Files
KGPZ/CLAUDE.md
2025-09-22 18:26:29 +02:00

4.1 KiB

Project Overview

This project is dedicated to the digitization and analysis of the "Königsbergische Gelehrte und Politische Zeitungen" (Königsberg Scholar and Political Newspapers). It involves the structured recording of newspaper articles (Beiträge) in XML format, along with associated metadata such as categories, referenced works, people, and places.

The core of the project is a collection of XML files that represent the newspaper's content. These files are validated against XSD schemas to ensure data consistency. Python scripts are used for various data processing tasks, including statistical analysis and the generation of an HTML representation of the articles.

Key Technologies

  • XML: The primary format for storing the newspaper data.
  • XSD: Used to define and validate the structure of the XML files.
  • Python: For scripting, analysis, and HTML generation.
  • Docker: For creating a reproducible environment for the project.

XML Structure

The project's data is organized into a set of interconnected XML files, with their structure defined by XSD schemas in the XSD/ directory.

Core Data Files

These files are located in the XML/ directory and define the core entities of the project:

  • akteure.xml: Contains a list of all individuals (<akteur>) mentioned in the newspapers. Each actor has a unique id, a <name>, and can have additional information like biographical data (<lebensdaten>) and a GND identifier (<gnd>).
  • kategorien.xml: Defines the categories (<kategorie>) used to classify the newspaper contributions. Each category has a unique id and a <name>.
  • orte.xml: A list of all locations (<ort>) mentioned. Each place has a unique id, a <name>, and a <geonames> identifier.
  • werke.xml: A catalog of all referenced works (<werk>). Each work has a unique id, a <zitation> (citation), and can contain references to authors (<akteur>), places (<ort>), and other works.
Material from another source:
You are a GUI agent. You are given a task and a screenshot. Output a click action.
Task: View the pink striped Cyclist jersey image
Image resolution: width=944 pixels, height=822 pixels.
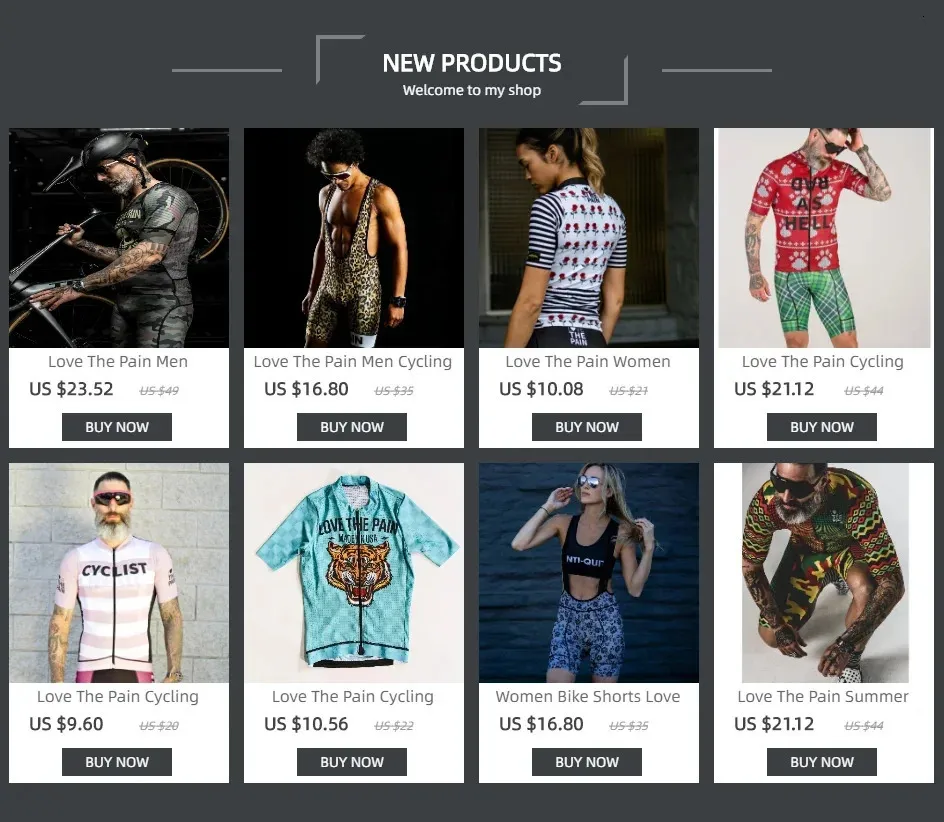click(119, 573)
Contributions and Newspaper Issues

  • XML/beitraege/: This directory holds the XML files containing the newspaper contributions (<beitrag>). Each file can contain multiple <beitrag> elements, and each <beitrag> represents a single article or entry.
  • XML/stuecke/: This directory contains XML files that describe the individual newspaper issues (<stueck>). The files are named by year (e.g., 1764-stuecke.xml). Each <stueck> element has a number, date, and page range.

Linking Structure

The data is highly interconnected through a system of references:

  • The <beitrag> elements are the central hub, linking to all other data types.
  • Each <beitrag> must reference at least one <stueck> to indicate where it was published.
  • A <beitrag> can be assigned to one or more <kategorie>s.
  • References to people (<akteur>), places (<ort>), and works (<werk>) are made using a <ref> attribute that points to the unique id of the corresponding element in the core data files.
  • The nature of a reference is specified with a kat attribute. For example, an <akteur> can be referenced as an autor (author) or herausgeber (editor).

Source Files

  • DOCS/Transkribus-Ergebnisse 1764/: This directory contains the raw output from the Transkribus OCR software. These XML files contain the transcribed text of the newspaper pages and the layout information, serving as the source for the structured XML data.

Python Scripts

The main Python scripts are located in the Scripts/ directory.

stats.py

This script calculates statistics on the usage of different categories in the XML files.

To run the script:

python3 Scripts/stats.py

The script uses the following environment variables:

  • INPUT_DIR: The directory containing the XML files to be processed (defaults to ./XML/beitraege).
  • OUTPUT_FILE: The file to write the statistics to (defaults to ./stats.txt).

generate_html.py

This script generates an HTML file from the XML data.

To run the script:

python3 Scripts/generate_html.py

The script will read the XML files from XML/beitraege and write the generated HTML to output/kgpz_beitraege.html.